This week has been a quiet week in politics as the Country mourns the death of Queen Elizabeth II. Parliament is, however, gearing itself up for a ‘fiscal event’ on the 23rd of September when Kwasi Kwarteng will deliver a sort of ‘mini-budget’. The Government has been keen to distance the fiscal event from what might be described as a budget, in part due to how a Government’s formal budget would be required to be scrutinised by the Office of Budget Responsibility (OBR). Prime Minister Truss is evidently of the view that there is no time to waste in reversing the UK’s flailing economy even if it means by-passing the OBR. Sceptics amongst us, though, cannot but think that the delivery of a fiscal event rather than an emergency budget is a way round OBR scrutiny and will bring the so called ‘unfunded’ tax cuts into greater focus.
The measures to be announced at the fiscal event have been a closely guarded secret, though there has been noises coming from The Treasury that Kwarteng will look to remove the cap on bankers’ bonuses. Irrespective of whether this is a smart move to make the City of London more competitive, it is terrible politics. At a time when the country is wrestling with a cost-of-living crisis, it makes no sense to use up any political capital and air time in defending policies of this nature, especially as the Truss Government is on borrowed time with very little room for manoeuvre following a year of scandals, a summer of blue-on-blue attacks, and the party a long way behind in the polls.
Truss can point to the energy price freeze as Conservative pragmatism, stepping in when energy prices threatened to send the economy into recession. However, with Truss having spent the summer talking about tax cuts and deregulation, the bankers bonus story suggests that the Conservatives are set to tack right on the economy with George Osborne style neoliberalism. If the Conservatives do pursue a full-on agenda of free-market conservatism to boost economic growth, it may make voters think that the energy price freeze was nothing more than political expediency, a time when the Tories held their noses as they enacted Conservative Socialism.
As former Prime Minister John Major once mused, the Conservatives could afford to be right wing in the 1980s as Labour were unelectable. This is also true through the 2010s with Ed Miliband and Jeremy Corbyn’s Labour devoid of credibility. With Keir Starmer, there is, however, a viable alternative for centre voters and herein lies the crux: Labour can no longer be described as ‘far left’ and as Labour tack to the centre so must the Conservatives.
With less than two years to go before the next election, the Conservatives have to somehow turn the economy around to avoid sleeping walking into a loss at the next General Election, whilst showing voters that they understand their needs and are on their side. With the current international instability and economic uncertainty, I don't think the Conservatives are going to be able to reassure voters and give them the security they crave by rolling back the state and pursuing more neoliberalism.
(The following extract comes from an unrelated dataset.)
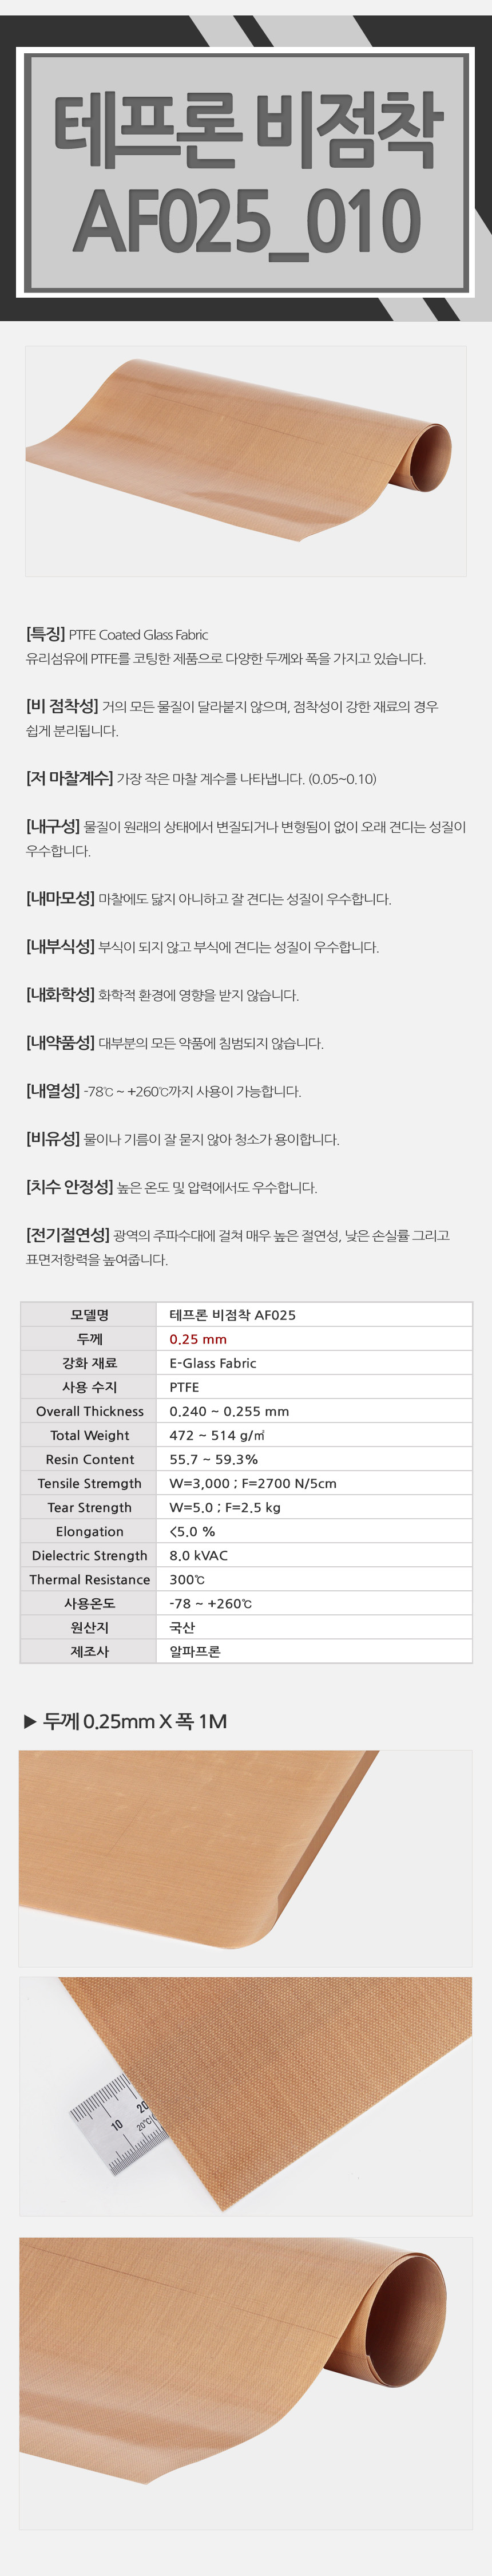Select the [내열성] temperature feature label
This screenshot has height=2576, width=492.
tap(52, 1090)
This is something that Boris Johnson recognised keenly - he sensed that the Country was tired of the austerity years and through initiatives like the Levelling Up agenda (which Dominic Cummings described as simply ‘build shit in the north’) sought fiscal loosening.
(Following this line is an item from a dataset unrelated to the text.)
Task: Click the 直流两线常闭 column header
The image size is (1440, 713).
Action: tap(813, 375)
Fiscal loosening and the proper funding of public services must remain part of this Government’s agenda if the Conservatives wants to hold together the coalition of voters which gave it its largest majority since 1987, namely pensioners, non-graduates, the working class, and blue-collar non-city dwellers. In the run up to the election in 2024, I think the Conservative Party should follow the winds which carry swing voters and shore up its 2019 vote rather than impose any kind of economic dogma. Today’s politics should be one of pragmatism and if the Conservatives don’t get this then it is a sign that they are losing touch. Friday’s fiscal event will reveal a lot about whether this Conservative Government is an ideological one or whether it will seek to harbour voters in the centre ground.